I don’t know how, but I’ll think about it.

Thanks :)



Clever, but I still call it a myth.

Yes, 10.000 hours will definitely help.

Though it’s not a guarantee that you’ll be masterful at anything, no matter how many hours you throw at it.

Investing time sure helps though.

Question is, do you NEED to invest 10.000 hours to become a master at a craft or art?

It all depends.

If you play to your strengths, if you leverage your talents, you might get there sooner.

We all know people who are just awesome at something or other, effortlessly, and without much practice.

Another question is: what do you consider mastery?

If you want your art in the Smithsonian, you’ve a high mountain to climb.

But if your goal is a more modest one, where you get to live off your art, save money for retirement and go on holidays when you want, then do you have to become a grandmaster at making art?

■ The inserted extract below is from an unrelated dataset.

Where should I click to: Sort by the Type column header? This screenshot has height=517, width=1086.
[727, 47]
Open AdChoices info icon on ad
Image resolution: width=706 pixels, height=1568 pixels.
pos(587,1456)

Or for that matter, at marketing and selling?

Probably not.

You just need to get good enough to reach that goal.

And I believe that for most people that’s in reach, if you give it some time and effort.

No, it won’t be a walk in the park – it does take work.

But not necessarily 10.000 hours of work.

And that brings me back to yesterday’s point: I have this hunch that for many artists the 10.000 hours idea is demotivational.

I mean, come on: who on earth has the time to stick 10.000 hours into anything?

If you think that without that type of time expenditure you won’t be ‘good enough’ or ‘skilled enough’ or ‘masterful enough’ at marketing and selling your art, then guess what will happen?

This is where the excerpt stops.